§ **What to produce**
The word to find is "condiciones". Copy each line of the material that contains it.

§ **Data to examine**
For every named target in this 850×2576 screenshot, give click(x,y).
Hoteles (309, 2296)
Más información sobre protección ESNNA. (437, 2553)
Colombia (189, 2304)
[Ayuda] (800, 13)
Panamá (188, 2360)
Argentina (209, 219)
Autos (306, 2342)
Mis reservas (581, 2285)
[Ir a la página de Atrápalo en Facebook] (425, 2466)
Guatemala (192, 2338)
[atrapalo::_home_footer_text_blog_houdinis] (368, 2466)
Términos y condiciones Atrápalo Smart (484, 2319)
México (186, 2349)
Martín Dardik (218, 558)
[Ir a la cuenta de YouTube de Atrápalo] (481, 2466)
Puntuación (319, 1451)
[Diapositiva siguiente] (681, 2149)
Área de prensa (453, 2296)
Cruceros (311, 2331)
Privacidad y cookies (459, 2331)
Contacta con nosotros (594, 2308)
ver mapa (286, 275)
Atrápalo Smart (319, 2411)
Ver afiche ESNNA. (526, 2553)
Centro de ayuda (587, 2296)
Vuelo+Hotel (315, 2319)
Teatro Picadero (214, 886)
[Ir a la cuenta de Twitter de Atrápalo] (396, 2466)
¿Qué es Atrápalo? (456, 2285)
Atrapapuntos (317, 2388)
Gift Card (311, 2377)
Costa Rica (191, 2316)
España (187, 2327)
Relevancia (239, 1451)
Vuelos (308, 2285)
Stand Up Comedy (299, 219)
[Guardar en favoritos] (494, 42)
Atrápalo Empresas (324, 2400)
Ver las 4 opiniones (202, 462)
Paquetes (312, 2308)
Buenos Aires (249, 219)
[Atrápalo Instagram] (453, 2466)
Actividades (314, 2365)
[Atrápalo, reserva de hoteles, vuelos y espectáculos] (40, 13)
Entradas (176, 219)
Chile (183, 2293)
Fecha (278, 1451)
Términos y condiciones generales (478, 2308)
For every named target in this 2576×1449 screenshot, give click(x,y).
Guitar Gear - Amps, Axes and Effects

§ **Response**
Términos y condiciones Atrápalo Smart (484, 2319)
Términos y condiciones generales (478, 2308)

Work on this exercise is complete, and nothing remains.